INSTRUCTIONS TO FOLLOW:
Set down each of the records below exactly as it reads. No pictures go into the copy.

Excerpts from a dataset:
————————

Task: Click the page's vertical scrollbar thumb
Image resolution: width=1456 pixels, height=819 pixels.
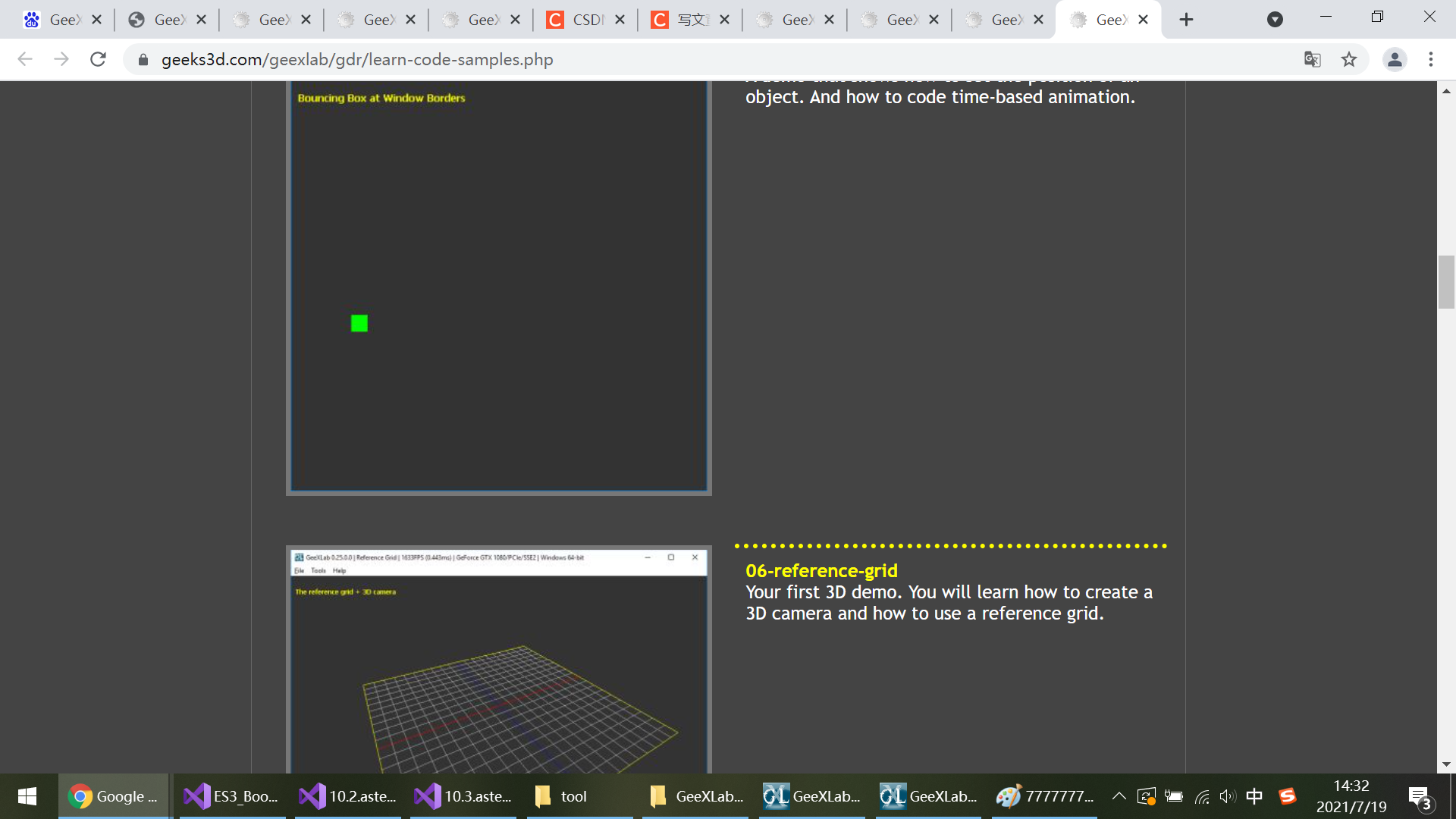Action: click(1446, 282)
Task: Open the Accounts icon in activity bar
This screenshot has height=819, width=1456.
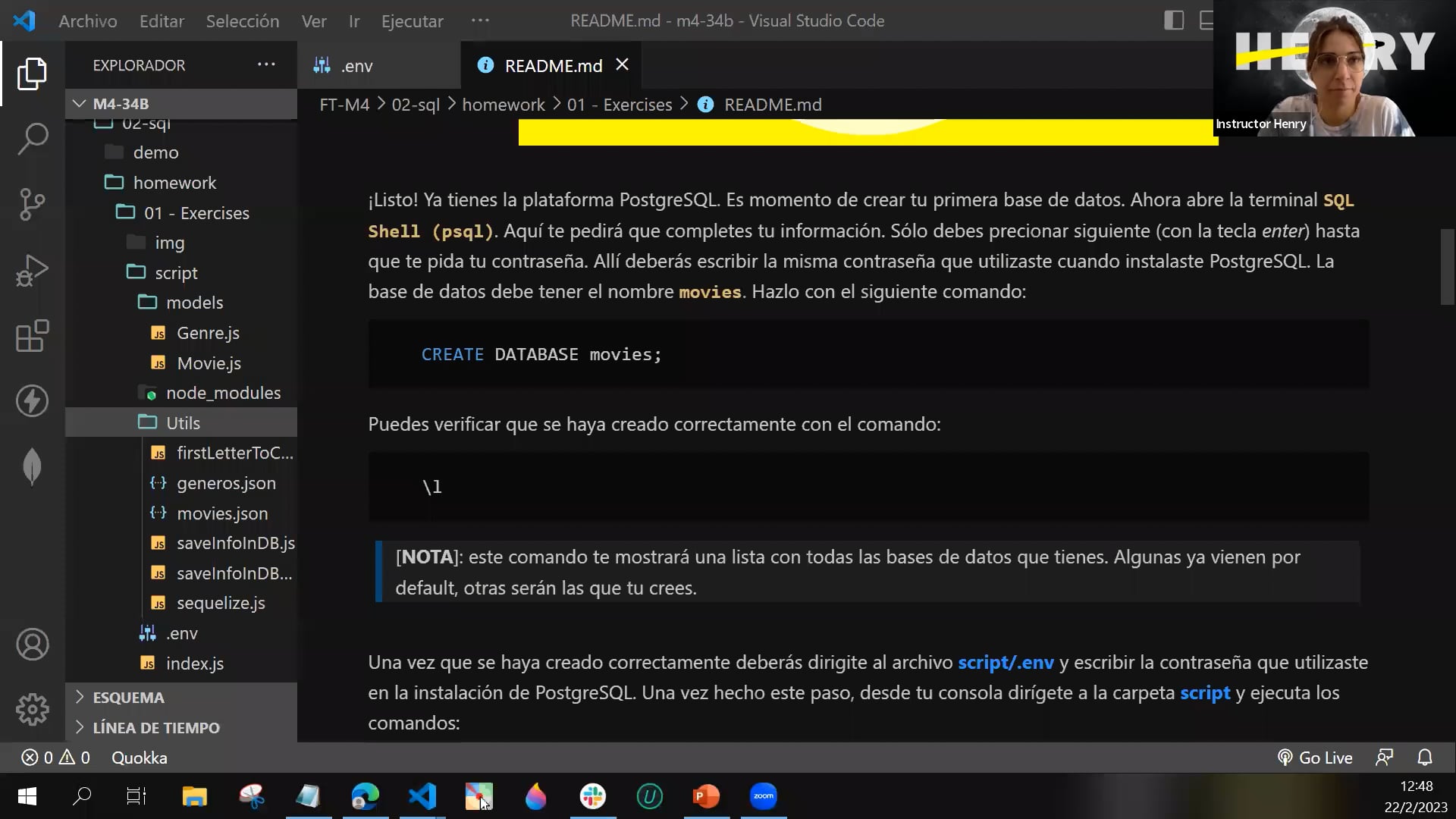Action: pos(31,644)
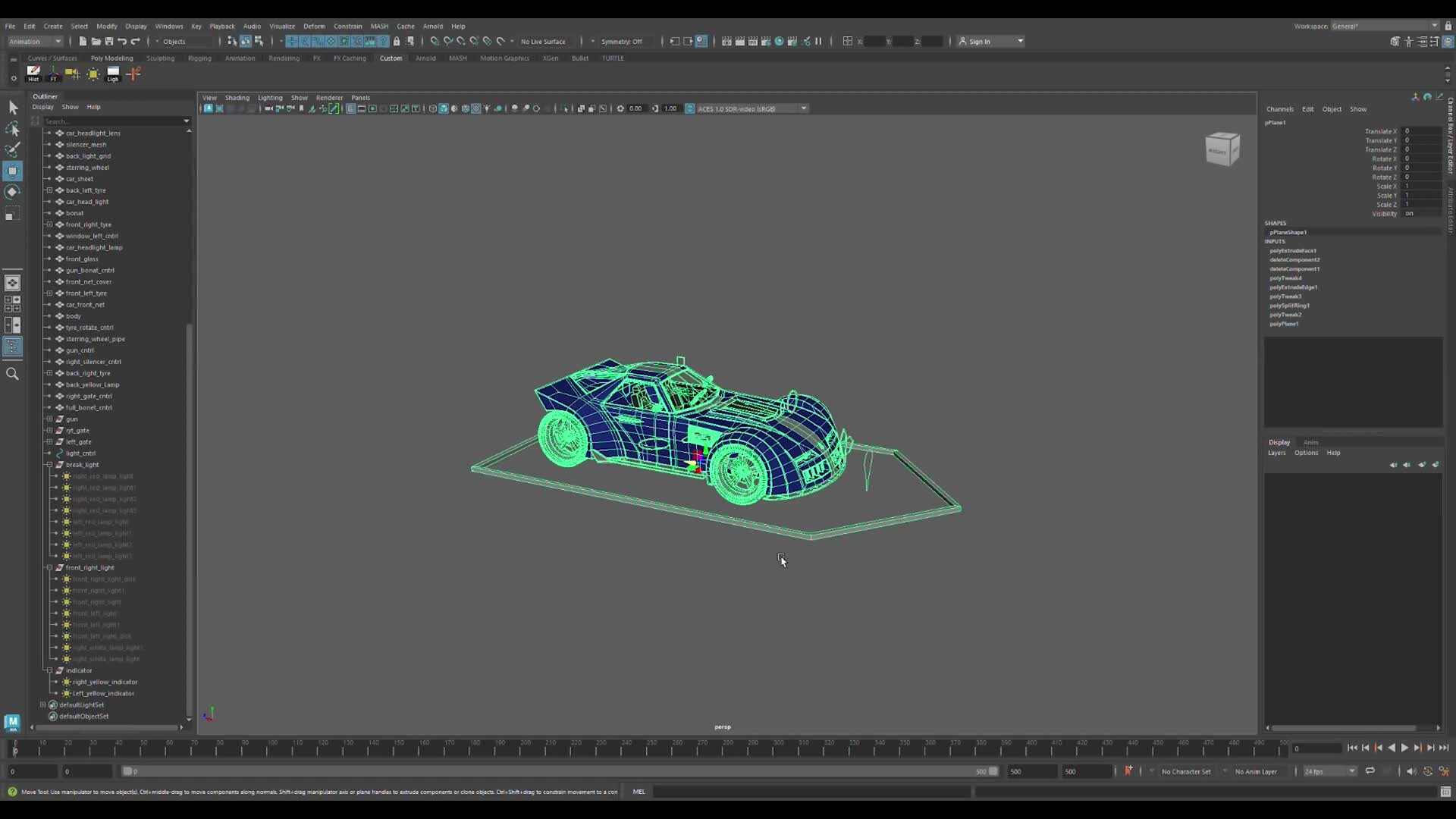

————————

RESPONSE TO THE EXERCISE:
Task: Click the page's vertical scrollbar thumb
Image resolution: width=1456 pixels, height=819 pixels.
Action: click(1446, 282)
Task: Open the Accounts icon in activity bar
This screenshot has height=819, width=1456.
Action: pos(31,644)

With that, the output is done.